● **Exercise**: Output every record verbatim, and omit each picture.

Dataset entries:
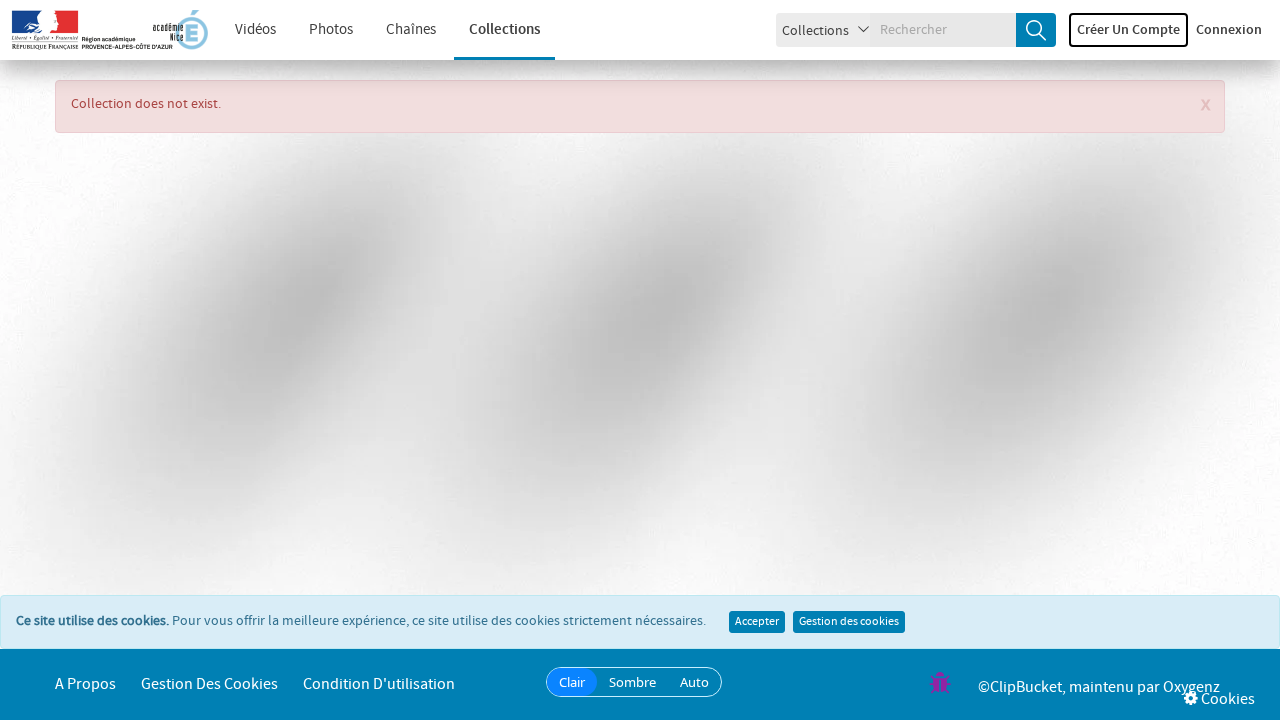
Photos (331, 30)
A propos (85, 684)
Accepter (757, 622)
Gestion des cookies (849, 622)
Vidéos (255, 30)
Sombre (632, 682)
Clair (572, 682)
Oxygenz (1191, 687)
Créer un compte (1128, 30)
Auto (694, 682)
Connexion (1229, 30)
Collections (504, 30)
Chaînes (411, 30)
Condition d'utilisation (379, 684)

● **Solved problem**:
Photos (331, 30)
A propos (85, 684)
Accepter (757, 622)
Gestion des cookies (849, 622)
Vidéos (255, 30)
Sombre (632, 682)
Clair (572, 682)
Oxygenz (1191, 687)
Créer un compte (1128, 30)
Auto (694, 682)
Connexion (1229, 30)
Collections (504, 30)
Chaînes (411, 30)
Condition d'utilisation (379, 684)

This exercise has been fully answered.